Saturday, July 14, 2012

Recipe for World Peace


Every single person on this earth has a cultural heritage. Yes, even ‘American’ is considered its own thing. I believe that the key reason for the establishment of all traditions and practices, even religions, stems from the need to adapt and survive on a certain region’s available resources (i.e. the use of rice as a staple food in Asia). Further along, some cultures were also created to help leaders control their subjects (i.e. the Caste system). Today, our major cities are filled with thousands of cultural centers that promote the upkeep of major traditions and heritage education. I personally spent most of my childhood splashing around the Jewish Community Center pool and roasting kosher weenies at my synagogue. However, I have a cynical prediction that the efforts of these organizations may, in the end, all be in vain.  
The world is becoming more secular and uniform every day. In my experience, many children of Jewish orthodox parents either compromise by joining conservative or reform temples later in life, or drop their practice entirely. They may progressively indulge in the occasional bacon strip, go to shul (link) only for Yom Kippur, or stop wearing their kippa in public. And I’m sure this is not limited to the Jewish community. Some take this as a tragedy, but I can’t help but think, “So what?”

Just the other week, I called my mother out after she let slip a very snide comment about my brother’s girlfriend, who happens to be black. For the next 30 minutes, I went head-on with her, my aunt, uncle, and grandparents as they pitched arguments across our after-dinner tea about affirmative action, the race of most Texas prison inmates, and the ‘black’ mentality. I was able to shoot each one of them down, in both English and Russian. (I give a more descriptive narration of my family dinners in my wonderful essay Nag like a Jew)
I go so far as to say that we are taught to promote the ‘No Place for Hate’ policy because it is thus far the only thing we can do to attempt peaceful coexistence. We tolerate those different from us instead of hating them, and I agree, it’s a very effective method for the most part. We are encouraged to embrace our differences. However, I believe the true recipe for world peace can only be achieved when there are no longer any differences. There will always be people like my grandmother, who, no matter how many times I prove her wrong, will always clutch her bag tighter when she passes a black guy in the street. This inherent lack of trust of those not part of our own race or background is what I believe makes world peace impossible while there is such an expansive variety of cultures. Luckily, the only thing she carries under her arm is a purse, while some carry a gun *cough* Zimmerman case *cough*. 
I believe the growing integral uniformity in the world, such as the one shown in my above example, is actually helping push this universal goal along. I know this sounds very Brave New World, but I am convinced that with the spread of uniformity comes a growing mutual understanding, aka, our ever-desired world peace. It may take thousands of years, but I believe a day may come when the original races of the world no longer exist, and all of earth’s inhabitants are part of a single culture, a single mind, a mind for progress through unity. The world will fall into step with itself over time, no genocidal ethnic cleansing required. 

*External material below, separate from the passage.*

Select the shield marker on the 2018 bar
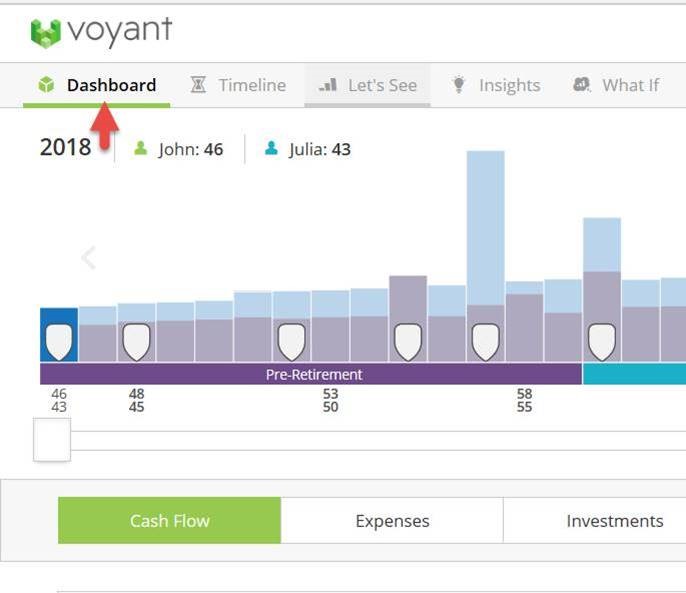 [59, 341]

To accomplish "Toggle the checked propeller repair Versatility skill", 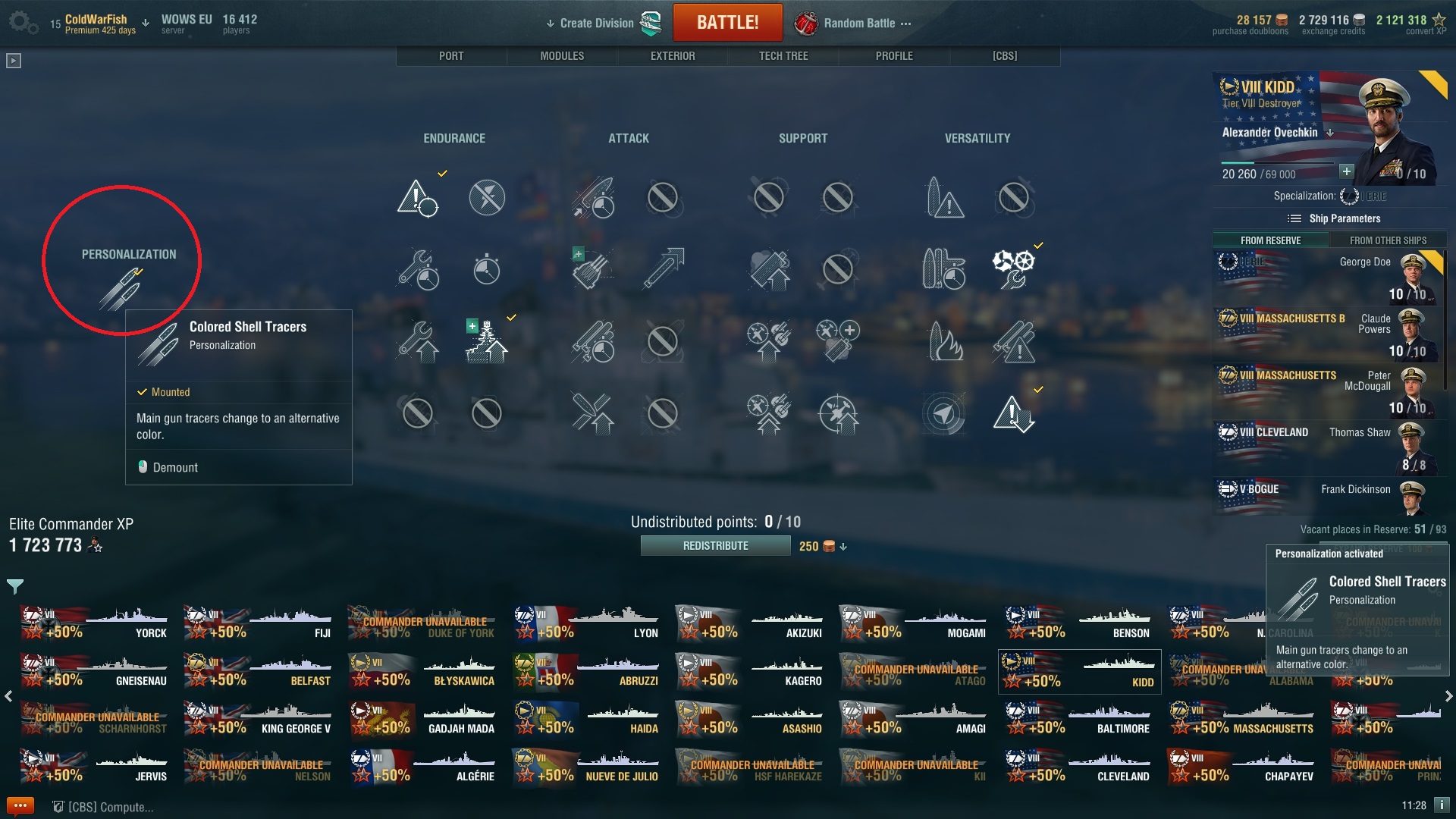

            I take life with a pinch of salt and conclude this essay on the dark note that I believe there is currently no other plausible, satisfying recipe for world peace other than the lack of conflicting interests between people. In that case, is forgetting your heritage really all that bad?


It may take thousands of years, but I believe a day may come when the original races of the world no longer exist, and all of earth’s inhabitants are part of a single culture, a single mind, a mind for progress through unity.